To the extent that Gilbert suggested that he struck the jurors because of their employment, "[a] strike based on a party's employment status . . . is not, on its face, racially discriminatory." O'Neal v. State, 226 Ga. App. 224, 225 ( 482 S.E.2d 478) (1997), citing Trice v. State, 266 Ga. 102, 103 (2) ( 464 S.E.2d 205) (1995). Gilbert's other reason for striking the jurors, that defense counsel felt that he knew the jurors and may have had personal conflicts with them, is not inherently discriminatory or based upon the race of either juror. Cf. White v. State, 154 Ga. App. 527, 528 ( 268 S.E.2d 790) (1980) (exercise of a peremptory strike by State allowed after juror acknowledged knowing defense counsel). "We must keep in mind that the reasonable suspicion of a juror's impartiality that prompts the exercise of a peremptory challenge need not rise to the level of justifying the removal of a venireman for cause." Turner v. State, 267 Ga. 149, 152 ( 476 S.E.2d 252) (1996). Therefore, contrary to the court's finding, Gilbert did offer race neutral reasons for striking jurors nos. 21 and 22.
Several recent decisions of this court address race-neutrality and strikes. See Malone v. State and Smith v. State, Case Nos. A96A1654 and A96A1655, decided Feb. 18, 1997 (reversing a conviction where reasons given for strikes were race neutral); O'Neal v. State, Case No. A96A2413, decided Feb. 25, 1997 (jurors' employment status, marital status, and hostile attitudes are race-neutral reasons for strikes); Leeks v. State, Case No. A97A0098, decided March 6, 1997 (potential business relationship between prospective jurors a race-neutral reason to strike).

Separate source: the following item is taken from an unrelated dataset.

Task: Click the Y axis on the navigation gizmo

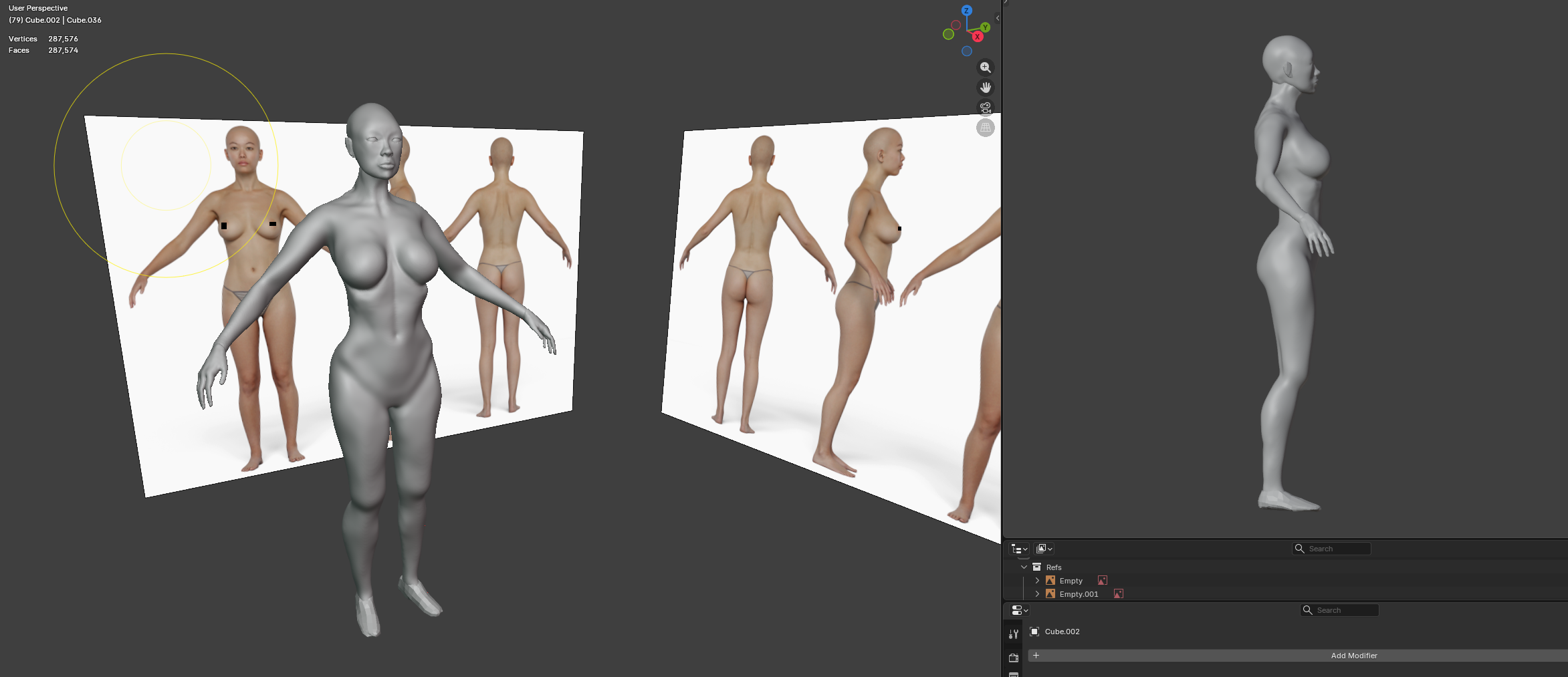Action: 985,27
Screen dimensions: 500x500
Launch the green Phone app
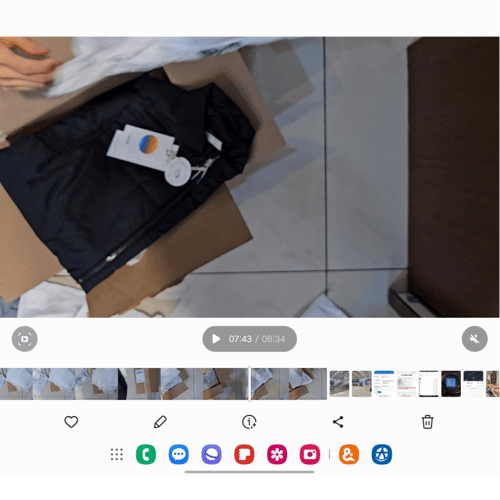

It is not entirely clear from the record whether the trial court combined steps two and three of the procedure set forth in Chandler v. State, supra, or merely terminated the procedure at step two after finding that Gilbert had not offered race-neutral reasons for his strikes. It is clear from the facts of this case that the court should have found Gilbert's reasons race neutral, and then shifted the burden at that point to the State to prove that the two strikes were racially motivated. As stated in Chandler, the burden of proving that a peremptory strike was exercised for racial reasons rests with the opponent of the strike, not its proponent, and at step three, the burden goes back to the proponent to prove that the strike was racially discriminatory. Chandler, supra at 510. If in fact the court did combine steps two and three of the process, in so doing, it improperly placed this burden upon Gilbert.
In O'Neal v. State, supra, we noted that the trial court had likely combined steps two and three of the Chandler analysis, and disapproved such combination.
"In these matters, the findings of the trial court are entitled to great deference, and should not be disturbed unless clearly erroneous. However, here the trial court's finding was clearly erroneous, and forced [Gilbert] to trial with an illegally constituted jury." (Citation omitted.) Jackson, supra at 900. Gilbert is therefore entitled to a new trial.
Judgment reversed. Pope, P.J., and Johnson, J., concur.